> _EXERCISE DESCRIPTION_: In how many lines of the data below does the word "agent" appear? Reply with the number and nothing more.

> _SUPPLIED ENTRIES_:
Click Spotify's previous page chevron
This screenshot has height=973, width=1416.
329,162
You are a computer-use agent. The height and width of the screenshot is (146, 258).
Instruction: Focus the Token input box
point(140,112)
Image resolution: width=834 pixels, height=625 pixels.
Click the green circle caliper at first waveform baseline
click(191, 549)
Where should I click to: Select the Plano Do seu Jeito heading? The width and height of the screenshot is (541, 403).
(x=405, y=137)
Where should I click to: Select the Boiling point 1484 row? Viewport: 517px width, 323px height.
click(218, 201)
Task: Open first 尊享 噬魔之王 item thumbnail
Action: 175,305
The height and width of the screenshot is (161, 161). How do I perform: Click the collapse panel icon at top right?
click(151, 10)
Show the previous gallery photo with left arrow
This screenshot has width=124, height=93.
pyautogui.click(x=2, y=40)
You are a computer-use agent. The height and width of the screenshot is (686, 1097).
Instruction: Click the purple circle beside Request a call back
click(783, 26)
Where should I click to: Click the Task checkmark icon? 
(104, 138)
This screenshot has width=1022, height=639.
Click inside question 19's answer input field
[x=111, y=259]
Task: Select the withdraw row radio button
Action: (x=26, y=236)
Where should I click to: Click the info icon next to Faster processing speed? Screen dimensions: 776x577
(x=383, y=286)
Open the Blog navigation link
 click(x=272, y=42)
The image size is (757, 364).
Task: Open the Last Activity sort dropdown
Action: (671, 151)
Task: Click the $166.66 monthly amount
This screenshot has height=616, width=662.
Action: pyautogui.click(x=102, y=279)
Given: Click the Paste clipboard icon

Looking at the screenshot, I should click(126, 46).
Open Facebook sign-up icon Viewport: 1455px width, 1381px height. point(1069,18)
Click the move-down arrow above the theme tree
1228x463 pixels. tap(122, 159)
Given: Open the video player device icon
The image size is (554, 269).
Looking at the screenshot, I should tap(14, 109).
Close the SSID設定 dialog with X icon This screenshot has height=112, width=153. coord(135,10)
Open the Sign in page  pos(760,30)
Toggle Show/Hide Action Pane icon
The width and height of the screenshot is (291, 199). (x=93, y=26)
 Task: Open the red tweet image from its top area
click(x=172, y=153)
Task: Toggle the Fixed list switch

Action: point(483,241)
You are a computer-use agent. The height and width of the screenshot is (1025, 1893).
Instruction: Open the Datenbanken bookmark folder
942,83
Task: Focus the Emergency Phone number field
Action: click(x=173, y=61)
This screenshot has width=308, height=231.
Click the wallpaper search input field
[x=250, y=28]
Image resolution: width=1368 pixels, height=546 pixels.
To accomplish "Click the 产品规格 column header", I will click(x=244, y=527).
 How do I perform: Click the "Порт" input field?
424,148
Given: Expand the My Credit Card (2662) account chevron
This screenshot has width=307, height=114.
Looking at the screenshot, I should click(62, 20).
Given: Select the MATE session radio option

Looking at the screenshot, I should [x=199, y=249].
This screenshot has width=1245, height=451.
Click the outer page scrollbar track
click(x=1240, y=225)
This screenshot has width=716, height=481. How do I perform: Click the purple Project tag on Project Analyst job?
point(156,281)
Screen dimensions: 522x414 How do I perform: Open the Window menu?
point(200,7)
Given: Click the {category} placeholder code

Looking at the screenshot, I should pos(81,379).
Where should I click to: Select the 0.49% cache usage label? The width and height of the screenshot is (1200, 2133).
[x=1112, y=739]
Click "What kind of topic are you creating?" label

> _ANSWER BELOW_: 3